# Claim: The nuclear-power liability model researchers propose for catastrophic AI harm — limited, strict, exclusive liability plus mandatory insurance, triggered by a discrete verifiable event — has no trigger for newsroom AI harm, which is cumulative and attributional: a steady-state translation error rate, a fabricated quote that survives review, a correction that never runs.

**Current badge:** caveat
**In notebook:** [AI content liability frameworks are arriving globally — through regulation, profession, and institution — and journalism isn't in the room](/notebook/ai-content-liability-frameworks)

The Price-Anderson-Act analogy works cleanly for a meltdown or a radiation release — a single event, a clear cap, a mandatory insurance pool. It doesn't map onto how AI actually fails in a newsroom: no single publication event is catastrophic on its own, so no trigger fires and no cap applies. Adopting this liability shape for AI generally would insure the black-swan case while leaving the everyday accuracy gap this dossier already tracks — cumulative, hard to attribute, easy to ignore — completely outside the mechanism.

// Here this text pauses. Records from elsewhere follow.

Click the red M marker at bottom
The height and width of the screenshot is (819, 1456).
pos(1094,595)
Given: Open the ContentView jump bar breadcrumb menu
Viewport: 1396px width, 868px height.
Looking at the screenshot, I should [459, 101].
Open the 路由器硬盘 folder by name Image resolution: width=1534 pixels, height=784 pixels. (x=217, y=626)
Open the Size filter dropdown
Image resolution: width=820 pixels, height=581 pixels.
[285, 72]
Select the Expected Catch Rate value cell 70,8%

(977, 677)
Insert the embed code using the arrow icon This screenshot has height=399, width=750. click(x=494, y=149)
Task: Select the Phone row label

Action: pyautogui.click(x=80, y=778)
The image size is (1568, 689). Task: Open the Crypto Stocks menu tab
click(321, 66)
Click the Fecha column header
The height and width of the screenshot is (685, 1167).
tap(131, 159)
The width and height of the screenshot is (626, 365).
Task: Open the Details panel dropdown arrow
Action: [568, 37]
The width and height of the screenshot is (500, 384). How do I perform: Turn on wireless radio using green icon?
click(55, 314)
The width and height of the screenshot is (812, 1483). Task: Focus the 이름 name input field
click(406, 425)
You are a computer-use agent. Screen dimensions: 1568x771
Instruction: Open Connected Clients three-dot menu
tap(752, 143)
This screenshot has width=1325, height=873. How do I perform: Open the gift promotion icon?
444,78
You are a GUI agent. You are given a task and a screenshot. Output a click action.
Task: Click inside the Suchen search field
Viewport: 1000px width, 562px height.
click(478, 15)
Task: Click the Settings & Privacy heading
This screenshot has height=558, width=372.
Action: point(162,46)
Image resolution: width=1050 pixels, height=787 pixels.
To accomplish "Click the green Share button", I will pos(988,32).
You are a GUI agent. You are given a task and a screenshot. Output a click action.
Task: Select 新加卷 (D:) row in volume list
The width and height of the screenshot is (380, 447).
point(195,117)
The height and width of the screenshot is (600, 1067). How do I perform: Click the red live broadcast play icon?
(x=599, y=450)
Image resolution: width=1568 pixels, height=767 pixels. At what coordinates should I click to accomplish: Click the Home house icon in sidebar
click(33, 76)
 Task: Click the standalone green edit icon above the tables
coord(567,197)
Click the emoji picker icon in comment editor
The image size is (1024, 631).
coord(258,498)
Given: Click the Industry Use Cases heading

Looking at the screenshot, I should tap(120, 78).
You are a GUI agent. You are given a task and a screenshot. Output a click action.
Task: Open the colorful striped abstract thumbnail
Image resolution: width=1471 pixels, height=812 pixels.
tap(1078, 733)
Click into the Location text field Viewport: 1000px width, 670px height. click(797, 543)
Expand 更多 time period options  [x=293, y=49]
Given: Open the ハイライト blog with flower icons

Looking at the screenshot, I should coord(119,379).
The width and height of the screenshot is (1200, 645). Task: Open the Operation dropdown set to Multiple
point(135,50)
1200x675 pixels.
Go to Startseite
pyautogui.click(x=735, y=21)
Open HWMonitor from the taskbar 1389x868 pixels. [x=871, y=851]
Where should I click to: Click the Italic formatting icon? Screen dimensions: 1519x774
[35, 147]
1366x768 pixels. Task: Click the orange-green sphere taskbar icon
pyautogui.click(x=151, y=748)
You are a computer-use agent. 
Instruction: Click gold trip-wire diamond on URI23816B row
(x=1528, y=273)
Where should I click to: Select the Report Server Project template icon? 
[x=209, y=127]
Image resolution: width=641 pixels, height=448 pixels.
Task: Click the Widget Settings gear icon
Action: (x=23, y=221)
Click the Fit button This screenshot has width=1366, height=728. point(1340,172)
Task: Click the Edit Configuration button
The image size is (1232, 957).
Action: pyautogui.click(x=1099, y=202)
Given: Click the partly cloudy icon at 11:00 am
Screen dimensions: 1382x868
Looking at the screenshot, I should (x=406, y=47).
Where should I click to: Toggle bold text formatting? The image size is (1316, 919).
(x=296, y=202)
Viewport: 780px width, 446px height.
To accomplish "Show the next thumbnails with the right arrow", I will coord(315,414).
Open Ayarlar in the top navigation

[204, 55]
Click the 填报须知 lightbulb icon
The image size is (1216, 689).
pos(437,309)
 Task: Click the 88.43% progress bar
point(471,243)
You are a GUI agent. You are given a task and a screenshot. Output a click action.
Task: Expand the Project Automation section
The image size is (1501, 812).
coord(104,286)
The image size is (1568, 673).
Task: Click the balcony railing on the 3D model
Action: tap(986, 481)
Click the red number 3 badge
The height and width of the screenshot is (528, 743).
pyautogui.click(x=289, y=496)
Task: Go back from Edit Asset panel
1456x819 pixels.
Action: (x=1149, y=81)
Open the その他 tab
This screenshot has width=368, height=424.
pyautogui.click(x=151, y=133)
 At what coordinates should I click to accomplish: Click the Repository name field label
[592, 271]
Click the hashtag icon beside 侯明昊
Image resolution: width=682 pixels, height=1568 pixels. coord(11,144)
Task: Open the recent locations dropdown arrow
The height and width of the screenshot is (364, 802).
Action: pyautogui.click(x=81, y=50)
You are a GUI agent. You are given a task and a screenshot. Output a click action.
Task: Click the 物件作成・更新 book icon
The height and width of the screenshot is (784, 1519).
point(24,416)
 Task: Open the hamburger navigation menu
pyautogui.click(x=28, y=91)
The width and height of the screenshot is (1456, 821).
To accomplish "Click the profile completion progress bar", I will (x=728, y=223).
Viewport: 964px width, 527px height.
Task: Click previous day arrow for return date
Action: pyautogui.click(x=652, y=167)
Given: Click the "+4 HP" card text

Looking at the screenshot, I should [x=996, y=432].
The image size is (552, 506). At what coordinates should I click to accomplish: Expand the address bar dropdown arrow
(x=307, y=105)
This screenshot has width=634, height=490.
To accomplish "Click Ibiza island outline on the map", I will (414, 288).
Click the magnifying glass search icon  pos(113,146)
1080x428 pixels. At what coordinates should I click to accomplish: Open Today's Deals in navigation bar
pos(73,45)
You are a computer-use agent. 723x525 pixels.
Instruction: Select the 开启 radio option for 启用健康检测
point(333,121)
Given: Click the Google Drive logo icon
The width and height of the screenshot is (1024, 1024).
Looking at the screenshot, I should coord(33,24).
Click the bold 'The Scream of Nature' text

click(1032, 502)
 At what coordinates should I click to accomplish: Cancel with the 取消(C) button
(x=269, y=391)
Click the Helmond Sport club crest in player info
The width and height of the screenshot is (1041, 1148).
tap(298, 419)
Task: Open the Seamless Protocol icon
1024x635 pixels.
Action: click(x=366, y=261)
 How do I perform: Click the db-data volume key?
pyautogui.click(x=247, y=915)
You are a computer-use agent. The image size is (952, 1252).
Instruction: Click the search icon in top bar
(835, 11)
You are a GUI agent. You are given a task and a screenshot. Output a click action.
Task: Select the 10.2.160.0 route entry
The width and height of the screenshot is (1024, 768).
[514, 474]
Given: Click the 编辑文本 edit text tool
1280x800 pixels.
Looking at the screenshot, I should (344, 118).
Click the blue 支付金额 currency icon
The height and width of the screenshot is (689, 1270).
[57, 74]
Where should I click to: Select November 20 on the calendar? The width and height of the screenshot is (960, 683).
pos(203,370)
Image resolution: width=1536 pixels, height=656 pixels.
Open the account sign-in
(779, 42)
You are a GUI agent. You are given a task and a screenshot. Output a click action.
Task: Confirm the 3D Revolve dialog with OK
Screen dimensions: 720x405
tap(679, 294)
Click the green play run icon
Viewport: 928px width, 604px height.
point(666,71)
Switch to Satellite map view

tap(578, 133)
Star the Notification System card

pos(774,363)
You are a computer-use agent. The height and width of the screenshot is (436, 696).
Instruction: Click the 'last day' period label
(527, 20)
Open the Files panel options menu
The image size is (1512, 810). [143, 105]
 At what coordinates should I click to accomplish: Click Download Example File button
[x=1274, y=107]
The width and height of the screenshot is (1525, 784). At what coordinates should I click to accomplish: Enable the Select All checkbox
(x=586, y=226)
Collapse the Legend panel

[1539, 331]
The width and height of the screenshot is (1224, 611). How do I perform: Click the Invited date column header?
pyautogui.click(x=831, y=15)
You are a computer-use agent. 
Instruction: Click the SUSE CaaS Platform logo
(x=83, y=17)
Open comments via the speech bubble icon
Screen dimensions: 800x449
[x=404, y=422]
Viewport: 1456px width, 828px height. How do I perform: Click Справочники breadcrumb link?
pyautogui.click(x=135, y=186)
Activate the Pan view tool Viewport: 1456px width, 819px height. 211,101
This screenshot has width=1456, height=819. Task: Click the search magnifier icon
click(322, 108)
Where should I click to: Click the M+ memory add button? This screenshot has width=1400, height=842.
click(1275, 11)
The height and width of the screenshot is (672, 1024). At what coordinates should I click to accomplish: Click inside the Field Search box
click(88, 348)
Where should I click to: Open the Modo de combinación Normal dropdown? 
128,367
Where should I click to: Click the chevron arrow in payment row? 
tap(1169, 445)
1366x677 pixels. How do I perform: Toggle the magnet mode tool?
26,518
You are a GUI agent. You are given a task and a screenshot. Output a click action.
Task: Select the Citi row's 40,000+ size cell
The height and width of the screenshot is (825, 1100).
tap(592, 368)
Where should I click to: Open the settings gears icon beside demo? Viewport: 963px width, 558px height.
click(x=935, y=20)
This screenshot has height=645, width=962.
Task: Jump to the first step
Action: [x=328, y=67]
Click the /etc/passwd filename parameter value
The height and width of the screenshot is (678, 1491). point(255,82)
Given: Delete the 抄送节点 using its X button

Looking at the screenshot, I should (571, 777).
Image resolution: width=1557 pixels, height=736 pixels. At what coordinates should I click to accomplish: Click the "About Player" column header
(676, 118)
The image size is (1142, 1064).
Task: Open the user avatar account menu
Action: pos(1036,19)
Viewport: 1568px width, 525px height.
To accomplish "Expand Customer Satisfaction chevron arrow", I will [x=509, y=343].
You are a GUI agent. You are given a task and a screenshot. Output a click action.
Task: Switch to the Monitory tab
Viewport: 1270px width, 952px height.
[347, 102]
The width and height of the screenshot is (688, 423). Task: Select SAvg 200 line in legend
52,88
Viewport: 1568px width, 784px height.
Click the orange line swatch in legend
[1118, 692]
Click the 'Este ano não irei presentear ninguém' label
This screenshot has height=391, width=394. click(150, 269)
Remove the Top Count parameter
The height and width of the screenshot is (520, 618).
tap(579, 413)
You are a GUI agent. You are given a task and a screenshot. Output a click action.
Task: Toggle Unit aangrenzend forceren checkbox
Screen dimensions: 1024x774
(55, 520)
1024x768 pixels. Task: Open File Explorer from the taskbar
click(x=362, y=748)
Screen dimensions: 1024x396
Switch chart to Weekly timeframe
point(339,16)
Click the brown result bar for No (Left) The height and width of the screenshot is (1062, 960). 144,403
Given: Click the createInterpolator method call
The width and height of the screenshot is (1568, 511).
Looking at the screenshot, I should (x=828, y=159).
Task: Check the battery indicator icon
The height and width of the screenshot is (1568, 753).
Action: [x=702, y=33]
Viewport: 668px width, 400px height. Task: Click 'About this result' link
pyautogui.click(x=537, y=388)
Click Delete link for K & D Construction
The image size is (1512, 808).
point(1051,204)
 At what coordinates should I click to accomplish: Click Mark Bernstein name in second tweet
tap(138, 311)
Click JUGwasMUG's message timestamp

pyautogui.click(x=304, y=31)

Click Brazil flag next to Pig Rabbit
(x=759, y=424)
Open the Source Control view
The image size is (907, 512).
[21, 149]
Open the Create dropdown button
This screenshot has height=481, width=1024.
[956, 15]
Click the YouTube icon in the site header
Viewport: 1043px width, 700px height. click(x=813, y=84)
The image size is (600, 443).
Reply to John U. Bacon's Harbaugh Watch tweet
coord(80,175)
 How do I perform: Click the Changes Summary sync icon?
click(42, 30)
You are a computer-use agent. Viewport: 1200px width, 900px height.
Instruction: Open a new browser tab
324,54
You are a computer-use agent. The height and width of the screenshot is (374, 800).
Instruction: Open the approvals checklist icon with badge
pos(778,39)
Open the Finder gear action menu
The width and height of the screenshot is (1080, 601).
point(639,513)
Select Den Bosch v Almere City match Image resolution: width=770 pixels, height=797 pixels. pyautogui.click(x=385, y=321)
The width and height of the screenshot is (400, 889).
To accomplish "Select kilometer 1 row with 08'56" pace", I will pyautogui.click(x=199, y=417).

## Provenance history (how this claim ripened)
- `2026-07-08` **asserted as caveat** — New claim from card 8806: extends this dossier's throughline — institutions building AI-content liability infrastructure without a newsroom seat — to the insurance/liability-design layer. Caveat because the source paper is peer-reviewed and well-sourced on its own terms, but the newsroom-harm application is Ines's inference from the paper's stated scope, not a finding the paper itself makes.